My efforts to document city change over the past several years can suggest this pandemic season does not look much different than what came before. These images are a lesson learned. Any “new normal” must go deeper than dining outside in public space (visible above in 2008 in Italy), more bike lanes, public art, or other band-aids that mask the challenges of a longer view.
Last week, my friend Tim Williams (currently Cities Leader for Arup Australasia) asked on LinkedIn, “who decided ‘the new normal?’ Was I out of the room when the vote was taken?” My answer is we all are deciding as we go as part of a collective emergence from lockdown. We all get to be post-COVID philosophers, and we should not squander the opportunity to think broadly about what comes next for an interconnected world.
Tim is one such very affable philosopher, with a distinguished career in the United Kingdom before a good run as Chief Executive of the Committee for Sydney. He asks tough and thoughtful questions about transport and housing (wisely mixed with stories of his native Wales). I tout Tim as a breath of fresh air in a time of dogma, where trends already underway have been accelerated by the shocking pause to what was customary just two months ago.

Many others have focused on repetitive standard fare, without much reflection, or a longer view. They tout the coming cities of plexiglass dividers, predicting a new age that is defined by ongoing Zoom interactions, walkable six-foot bubbles along paths reclaimed from streets, soon-to-be permanent home offices, bike commutes, and the final death of high streets to insolvency and the evil Amazon. Or, say the contrarians, maybe cars are suddenly safer than masks? Maybe the suburban exodus will begin anew? Maybe temperature sensors will bar our entry to buildings and countries if we register above 98.6?
For urban designers and tactical urbanists, this period of emergence has become a focused frenzy of professional opportunity, a time of marketing, and “stuff-strutting.” Competition for the same messaging is somewhat excusable; locked-down professionals must beckon clients, inventing countless opportunities to attend free webinars about, for example, the scope of the pandemic’s impacts on public space, or retrofitting streets for physically distant walkers and cyclists.

Eminent sociologist Richard Sennett recently shed light on what I think is really at issue, the general human response to sudden, panic-laden events versus the longer-term societal challenges accelerated by a temporary crisis. Ironically, without critical thinking, obsession with advisories and regulations meant to control the pandemic may limit creative solutions beyond the crisis. Sennett suggests that the media has fomented panic and fear without distinguishing the impacts limited to COVID-19 from ongoing challenges–those that will survive the exhaustion of the coronavirus by a vaccine or other means.

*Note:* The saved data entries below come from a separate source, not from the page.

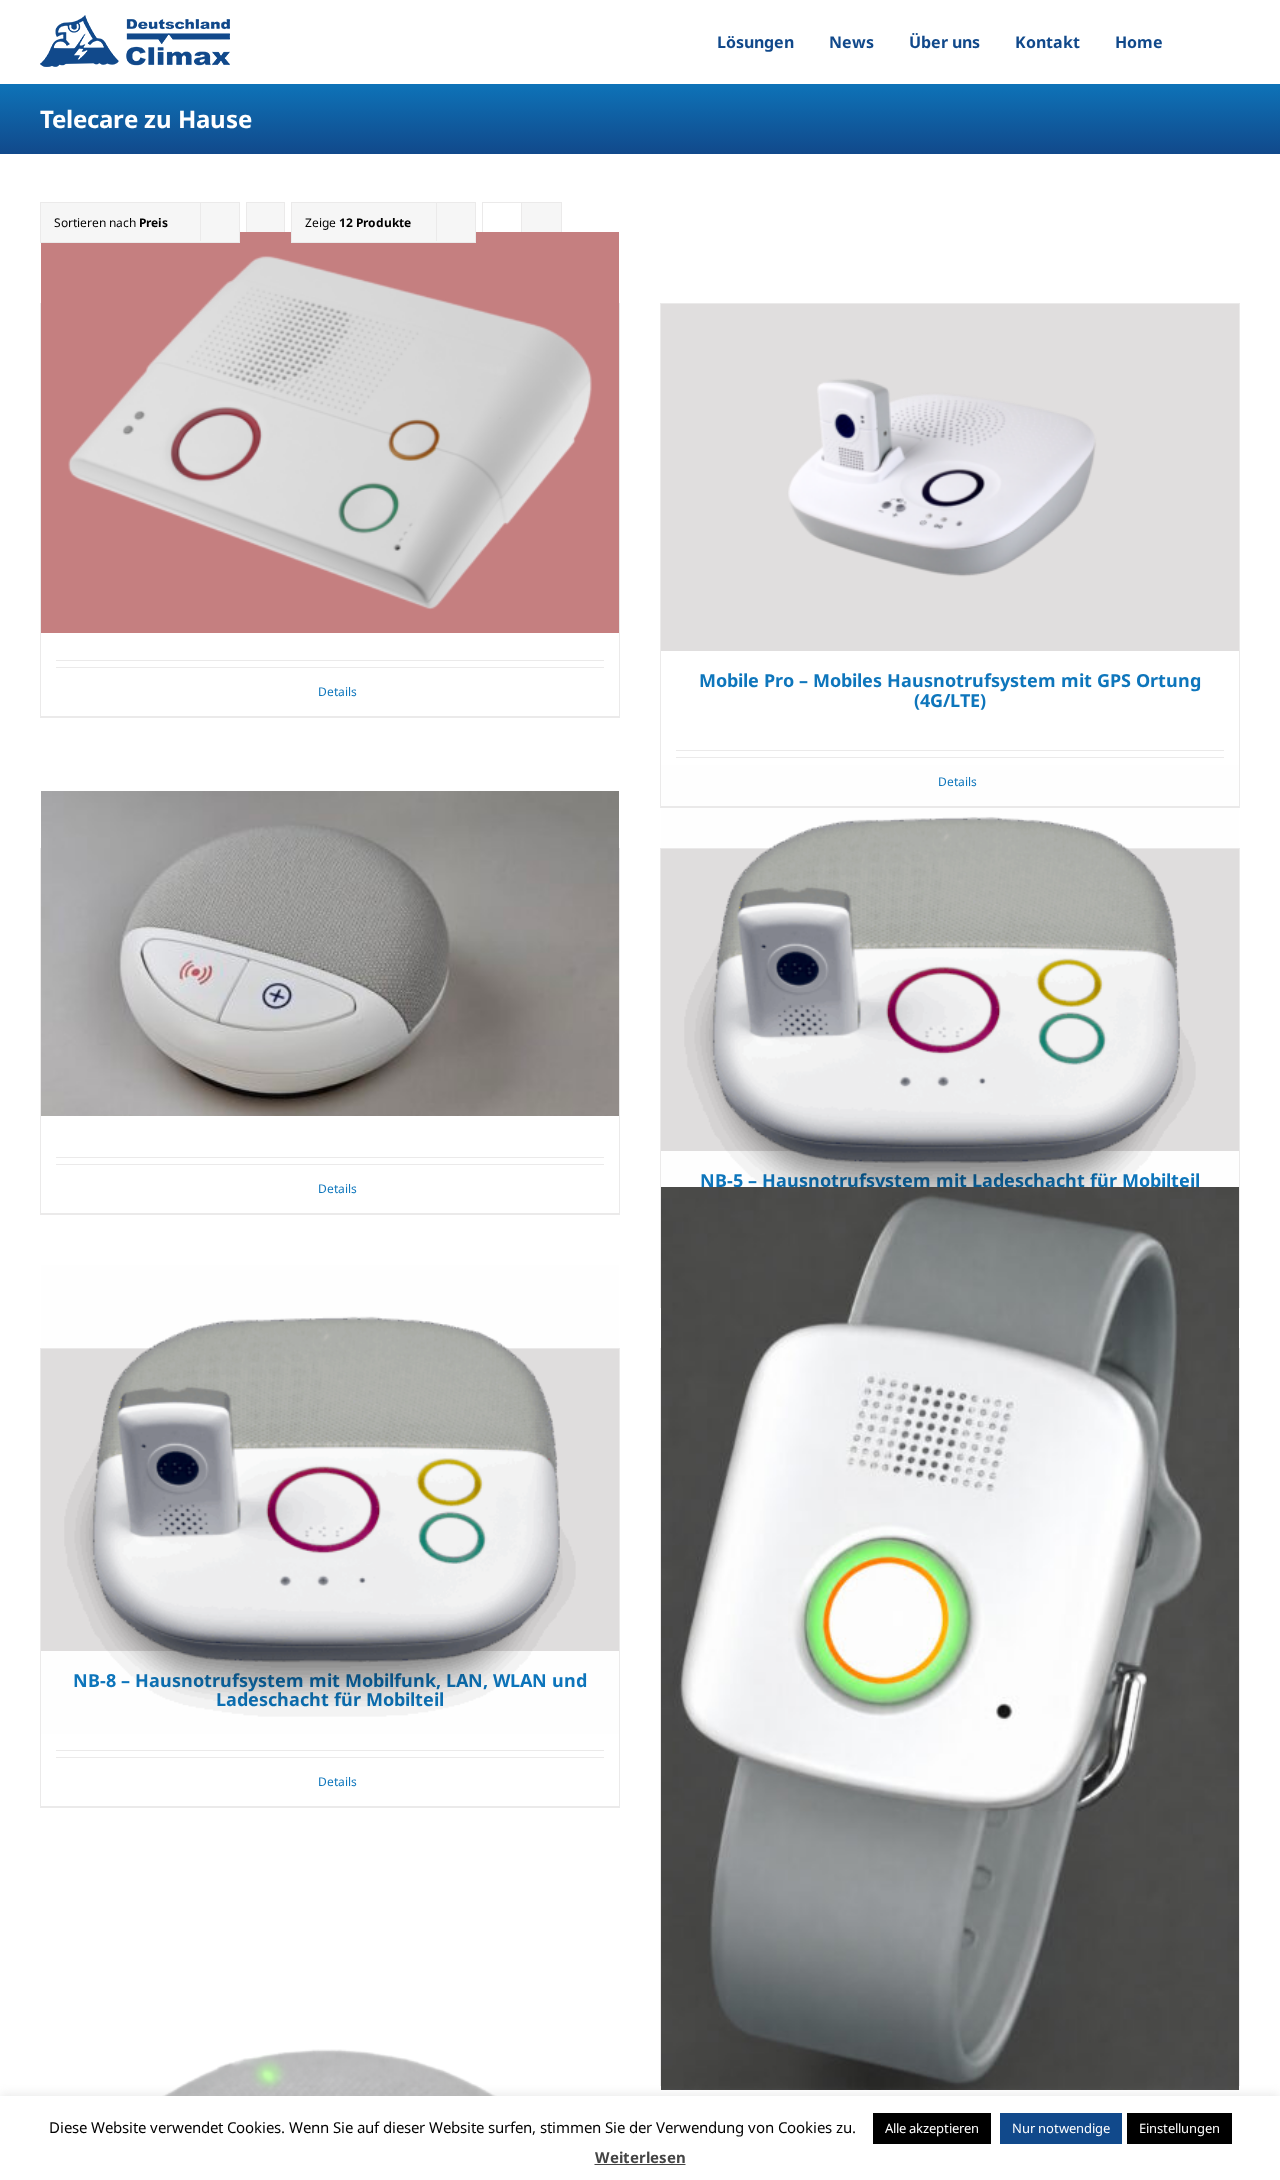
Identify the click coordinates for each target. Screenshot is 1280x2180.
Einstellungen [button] (1179, 2128)
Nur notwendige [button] (1061, 2128)
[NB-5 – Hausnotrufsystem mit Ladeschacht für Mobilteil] (950, 1000)
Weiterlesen (640, 2157)
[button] (1204, 42)
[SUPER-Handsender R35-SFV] (950, 1639)
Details (337, 691)
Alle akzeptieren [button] (932, 2128)
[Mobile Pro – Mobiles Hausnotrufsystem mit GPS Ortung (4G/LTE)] (950, 477)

One such challenge is how to offset the social isolation of those who live alone, especially the elderly. Another is how to assure urban density that is safe from a public health perspective, and continue to offset impacts of climate change by allowing people to live where they work, or to use safe public transport for their commutes. He calls for a sense of community, encouraged by architecture which fosters a sense of togetherness, even if from a physical distance aided by a more benevolent use of technology.

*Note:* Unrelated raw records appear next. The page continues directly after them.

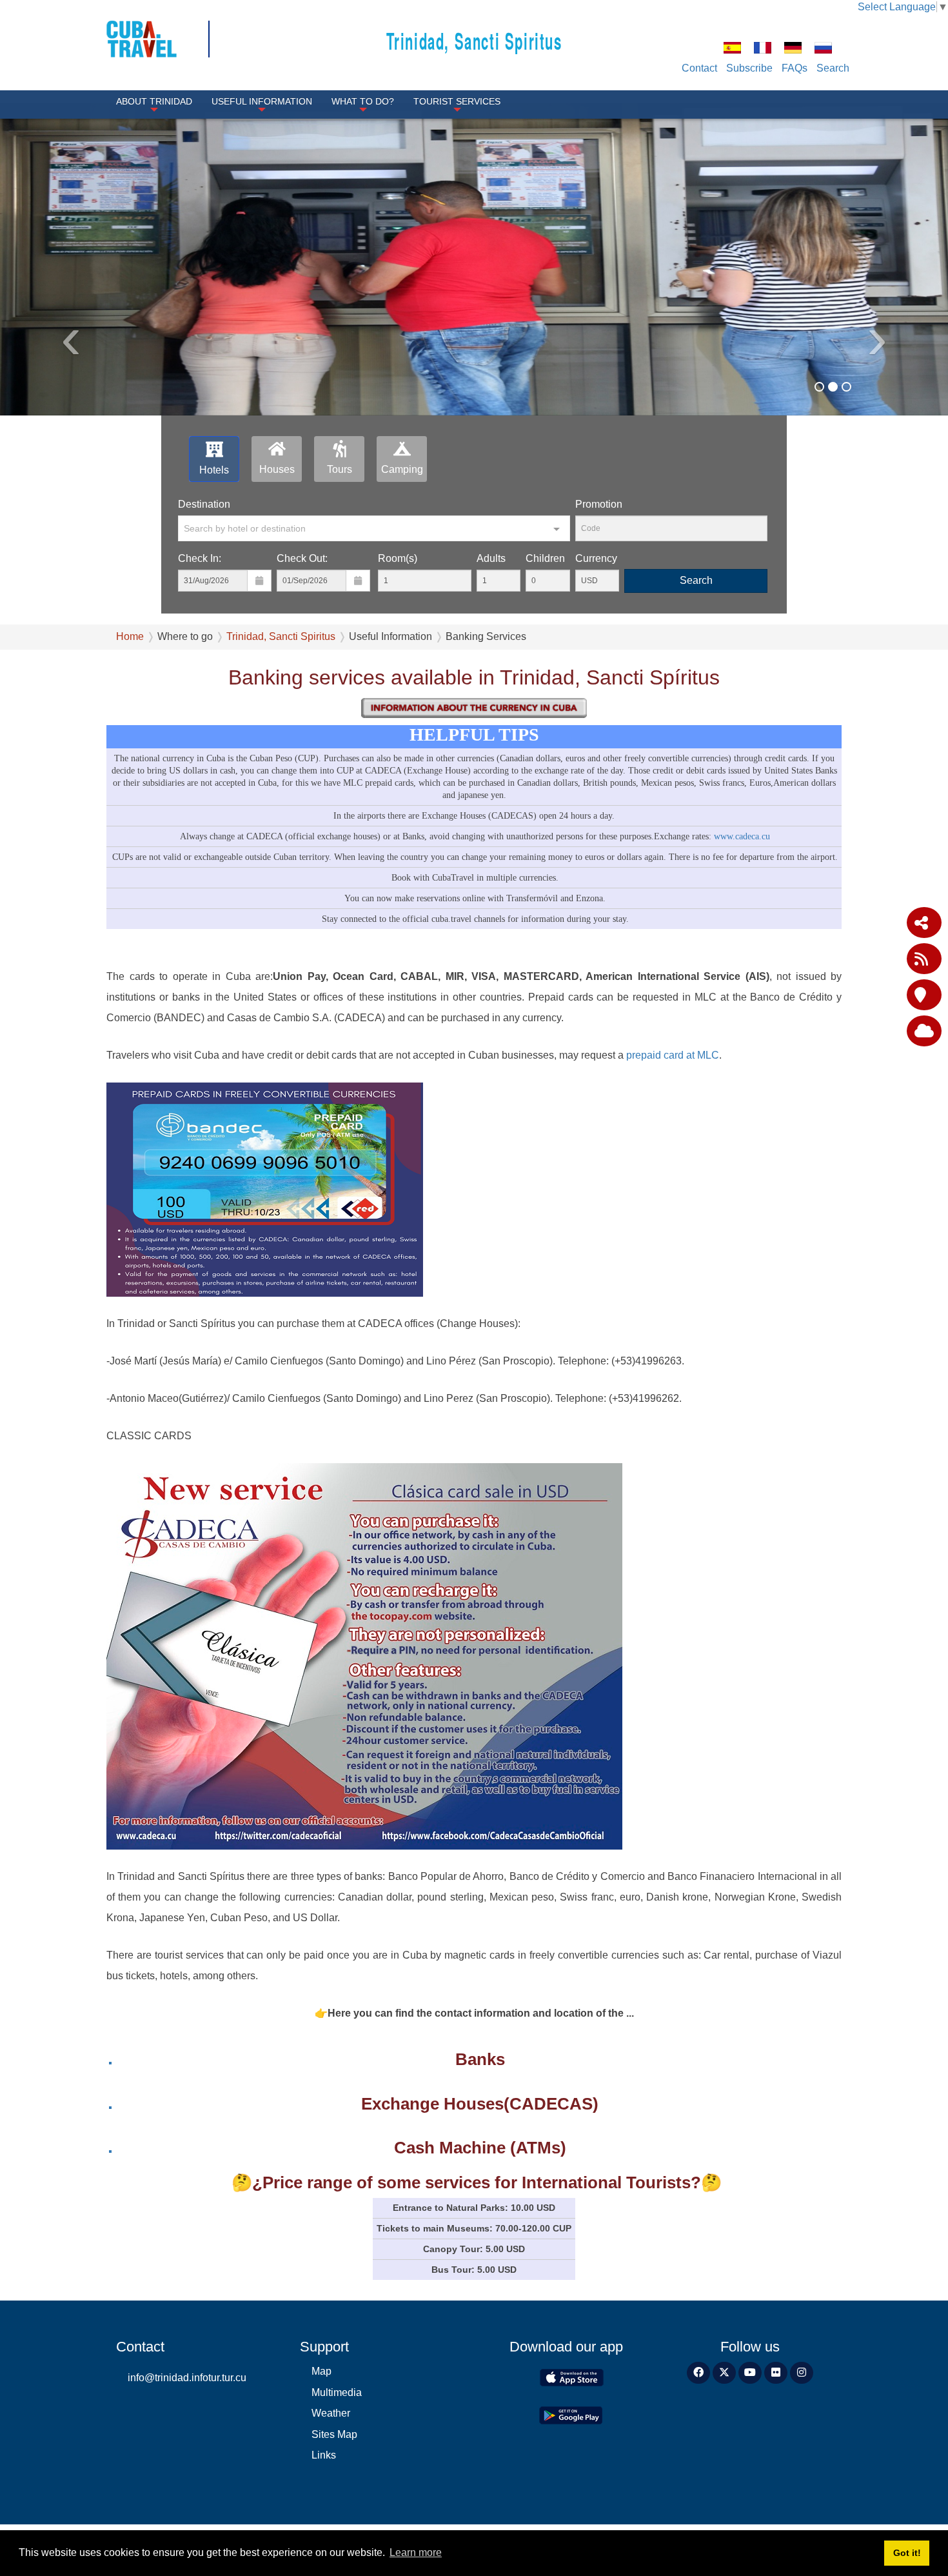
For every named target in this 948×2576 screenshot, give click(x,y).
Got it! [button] (907, 2553)
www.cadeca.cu (742, 836)
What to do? (362, 101)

Ultimately, Sennett frames a unity of green, health and equity:
In sum, this is a time to fear the opportunity the pandemic offers the ruling powers, to reject the theatre of panic staged in the media, to find ways to counter the widening gap between a safe middle class and an exposed working class, to explore forms of diversity which could relate the green city and the healthy city, and to use technology to affirm the power of community in the city.— Richard Sennett

Sennett is right. It’s time to go beyond things we could see before the pandemic arrived. As Tim Williams implies, the “new normal” is not yet defined.
State agencies in Washington are evolving rapidly to maximize telecommuting, where possible. Along with the realization in other professional sectors that work at home need not decrease productivity, these changes will reduce need for office space and the reduced urban workforce will in turn impact businesses that rely on those workers. Even if that office space can be converted into housing, many of those small businesses open in February won’t survive the time it takes to repurpose existing offices.